I’d learned over the years that there was no competing with Liv. When she wanted something, she just took it. She didn’t wait around for a starting gun.
Chapter Four
January 6
127 days left
IN NO TIME, the party had taken on a life of its own. A few dozen people were packed into the living room, draped across the couches, clustered around the alcohol, leaning against every available wall space. Hip-hop blared from the TV, which Liv had hooked up to her laptop, and Eunice, Lolly, and Maple were dancing awkwardly in the space where the coffee table had been, swaying and half-heartedly ass-bumping each other while trying not to spill their drinks.
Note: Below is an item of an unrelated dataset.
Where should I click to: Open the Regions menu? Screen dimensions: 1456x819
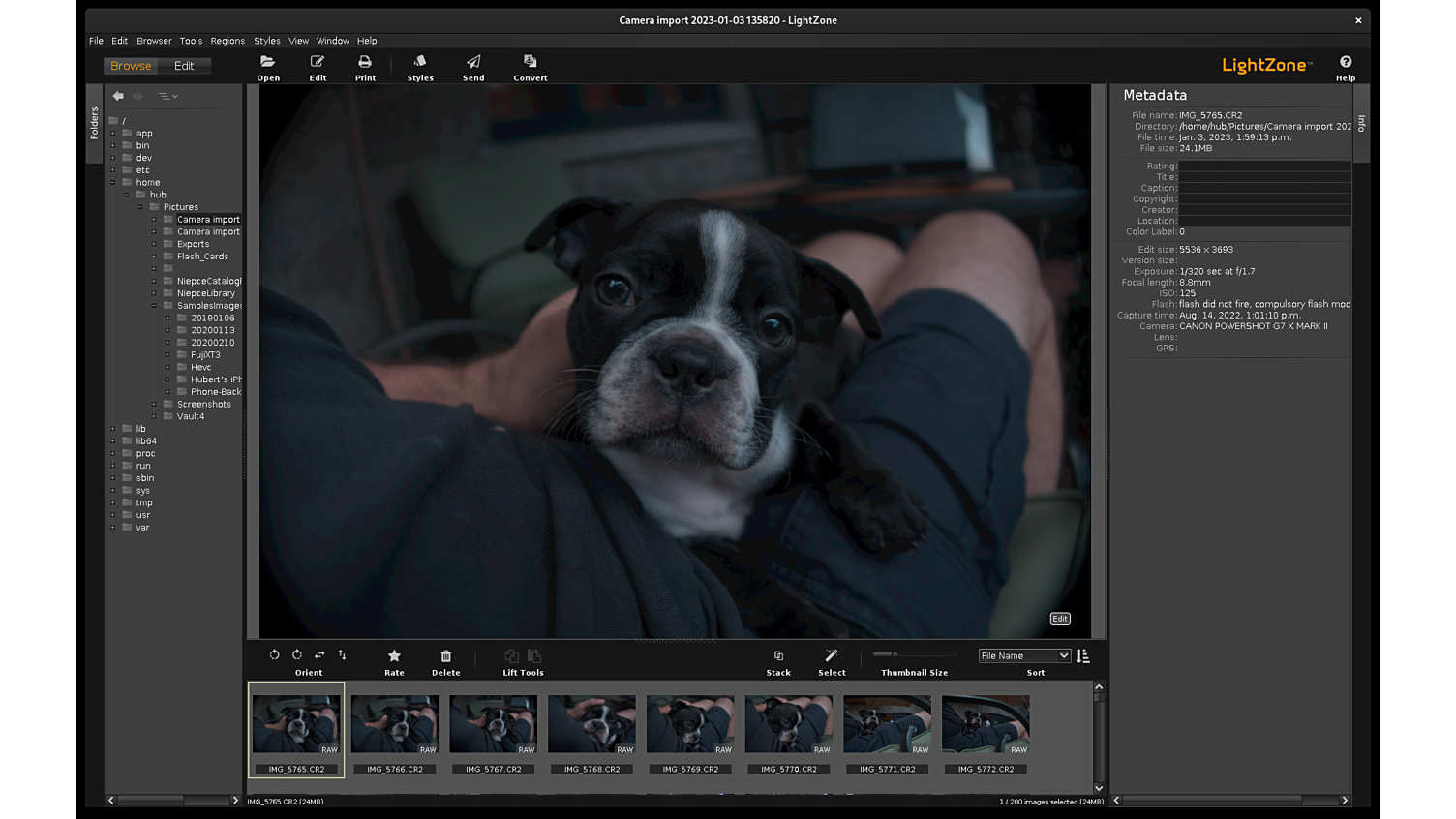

In the kitchen, a bunch of art kids were sitting on the counters, playing some budget version of beer pong where they tried to toss grapes into cups full of malt liquor; the floor was already covered in a sticky film of booze and dirt. And Liv’s room had the door closed, with a towel stuffed in the crack underneath. She’d taped a sheet of paper outside, hand-lettered with the words smoking lounge in Sharpie. The Os had winky faces and cigarettes hanging out of their mouths.
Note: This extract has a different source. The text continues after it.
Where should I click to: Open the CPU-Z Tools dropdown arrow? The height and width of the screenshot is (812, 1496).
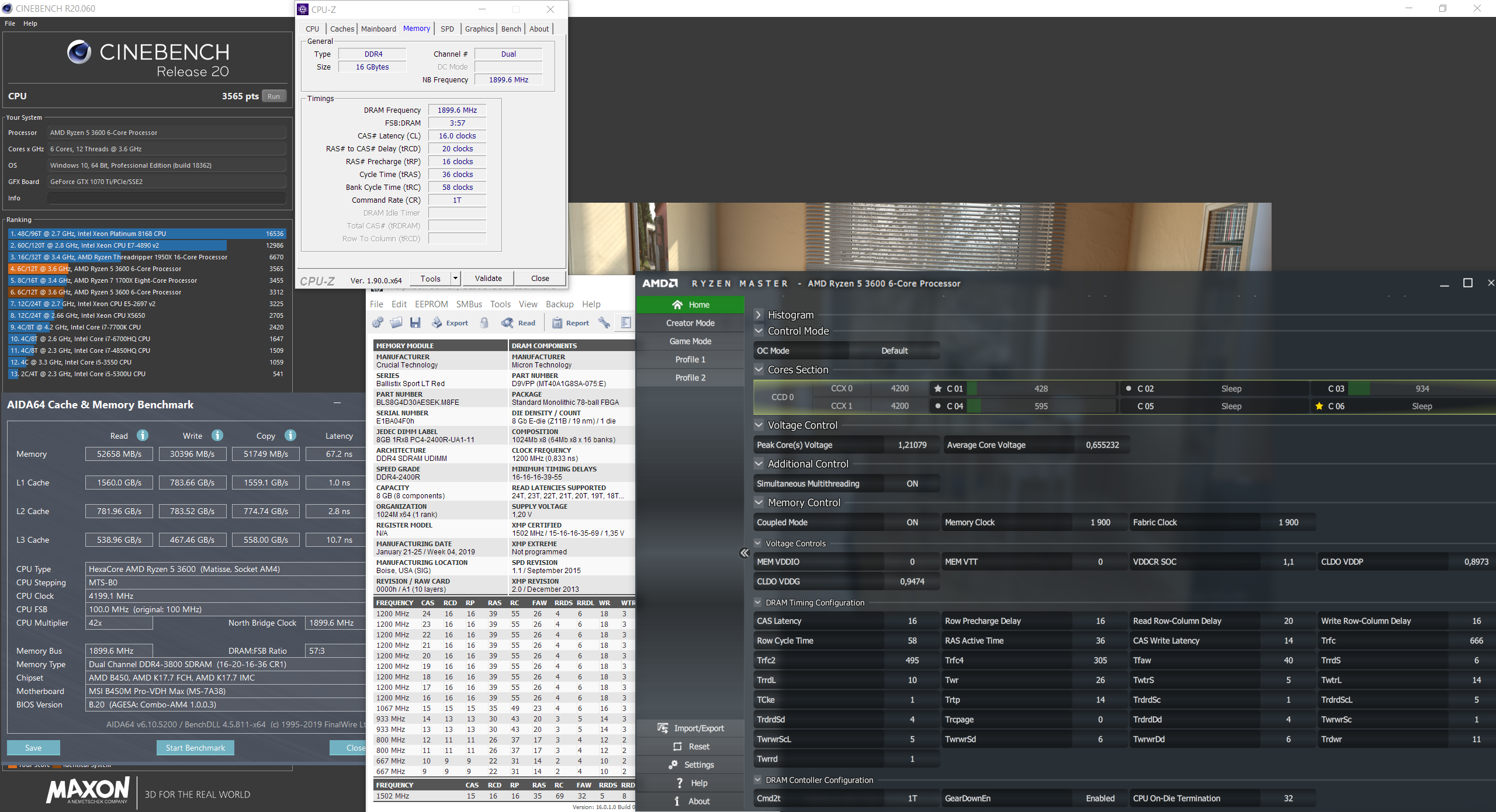pos(456,278)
You and Ethan had been the first ones to show up—you took pity on him and brought him back to your house for dinner since he lived so far away and didn’t have time to go home first—but then it had started filling up and Liv had gotten distracted and you’d taken over door duties, hugging the girls and high-fiving the guys, showing them where to dump their coats and pointing them toward the makeshift bar. Since you and Liv were busy being Mr. and Ms. Hospitality for the night, that meant that I, by default, was Ethan’s new best friend. We stood by the pretzels on the kitchen pass-through, talking about his favorite subject.
“She’s just so good,” he said, staring longingly at the hallway that Liv had disappeared down with Dave a few minutes earlier. After all of that cheerleading, she’d barely given me a chance to say hello to him before she’d whisked him away to introduce him to “the people you NEED to know.” Given the fact that Liv hadn’t brought him back yet, it seemed like I didn’t fall into that category. OK, maybe that was unfair—I knew Liv was already drunk, and she always bounced around during parties, trying to talk to everyone—but being flat-out ignored was slowly curdling my pent-up anxiety into anger. I sipped my warm Coke and nodded, more to the song that was playing than anything else.
“She’s got this . . . depth, you know?” Ethan went on. “And real vulnerability. You can’t teach that stuff.” He tipped back his cup and swallowed, wincing. Behind his glasses, his eyes watered.
“Do you even like that?” I asked.
“Gin was Tennessee Williams’s drink,” he coughed.
“And Snoop Dogg’s,” I said. Ethan pretended not to hear me.
“Did she say anything?” he asked. “About the audition?”
“Not really.” I looked across the living room to where you were hanging out with Theo and Dominic, some of the other ballet boys. I tried to send you a telepathic SOS.
“Because we’ve never really worked together as director and actress,” Ethan said. “We’ve just been friends, so this will be like a whole different”—he took another painful-looking sip—“relationship.”